# Selected text
## Begin
12.2.4 Low-level operations on shared libraries

The interface defined in this section allows the user to load shared libraries (.so files on most Unix systems, .dll files on Windows). This interface is portable to Windows as well as to Unix machines providing dlopen(2) (Solaris, Linux, FreeBSD, Irix and many more) or shl_open(2) (HP/UX). It is advised to use the predicates from section 12.2.3 in your application.

open_shared_object(+File, -Handle)
File is the name of a shared object file (DLL in MS-Windows). This file is attached to the current process, and Handle is unified with a handle to the library. Equivalent to open_shared_object(File, Handle, []). See also open_shared_object/3 and load_foreign_library/1.

On errors, an exception shared_object(Action, Message) is raised. Message is the return value from dlerror().

open_shared_object(+File, -Handle, +Options)
As open_shared_object/2, but allows for additional flags to be passed. Options is a list of atoms. now implies the symbols are resolved immediately rather than lazy (default). global implies symbols of the loaded object are visible while loading other shared objects (by default they are local). Note that these flags may not be supported by your operating system. Check the documentation of dlopen() or equivalent on your operating system. Unsupported flags are silently ignored.
close_shared_object(+Handle)
Detach the shared object identified by Handle.
call_shared_object_function(+Handle, +Function)
Call the named function in the loaded shared library. The function is called without arguments and the return value is ignored. Normally this function installs foreign language predicates using calls to PL_register_foreign().
## End
# Dataset extract
## Begin
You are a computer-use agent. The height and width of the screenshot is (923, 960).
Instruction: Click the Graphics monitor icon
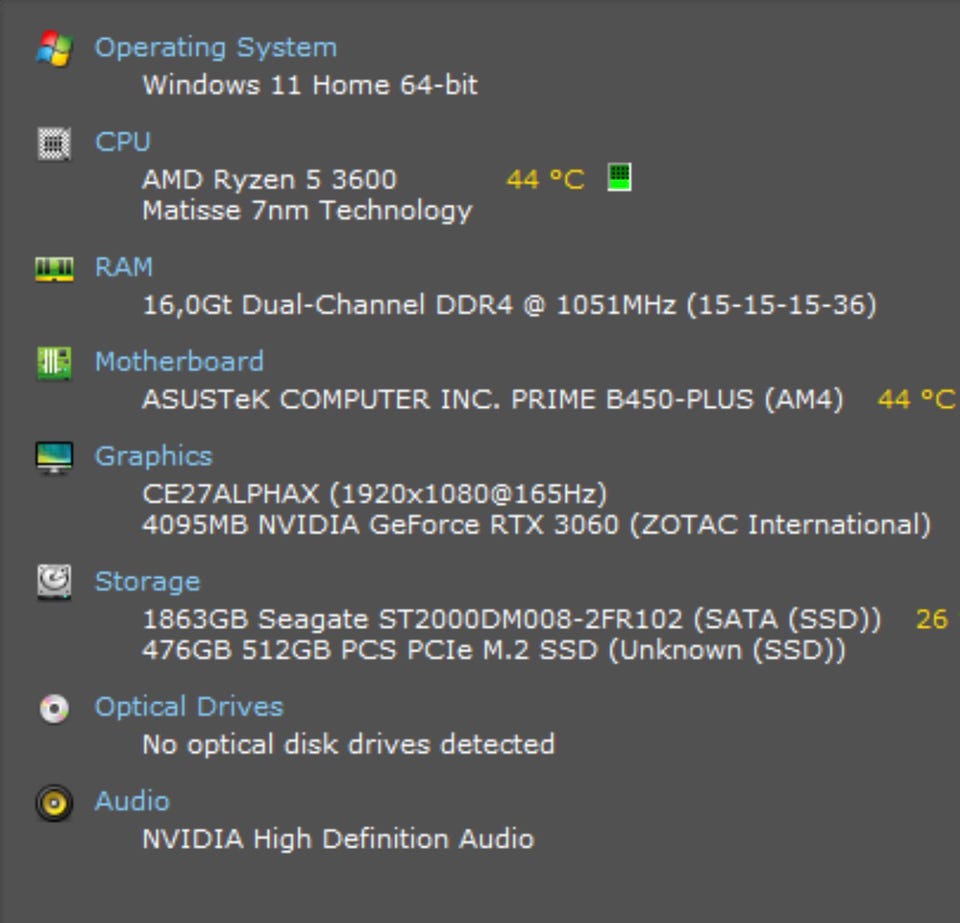(54, 457)
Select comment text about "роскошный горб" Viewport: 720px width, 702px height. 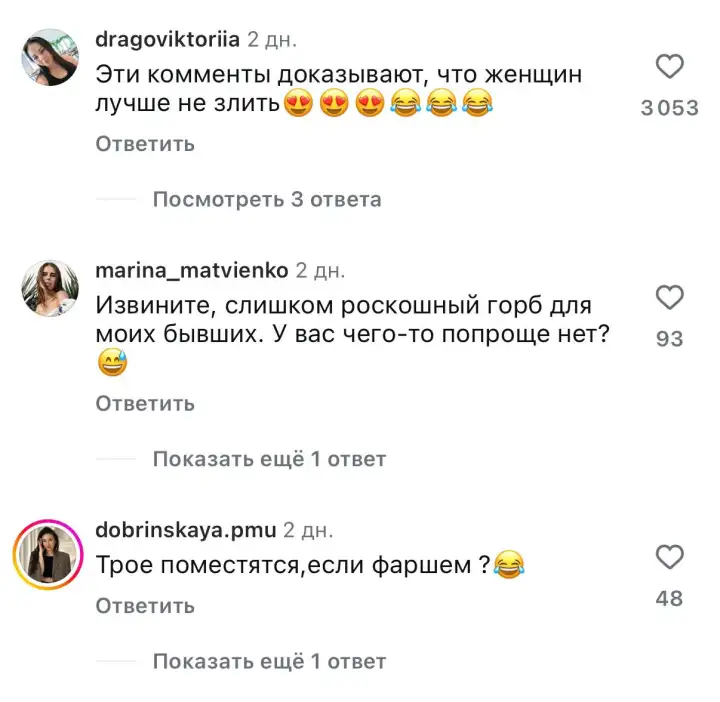tap(352, 334)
## End
# Given instruction 1
List every predicate signature in the shared-library section that is given as a heading with a description under it.
# Given instruction 2
Reproduce the shared-library section from "As open_shared_object/2, but" to "close_shared_object(+Handle)", swapping "silently" for "quietly".

# Correct response 1
- open_shared_object(+File, -Handle)
- open_shared_object(+File, -Handle, +Options)
- close_shared_object(+Handle)
- call_shared_object_function(+Handle, +Function)

# Correct response 2
As open_shared_object/2, but allows for additional flags to be passed. Options is a list of atoms. now implies the symbols are resolved immediately rather than lazy (default). global implies symbols of the loaded object are visible while loading other shared objects (by default they are local). Note that these flags may not be supported by your operating system. Check the documentation of dlopen() or equivalent on your operating system. Unsupported flags are quietly ignored.
close_shared_object(+Handle)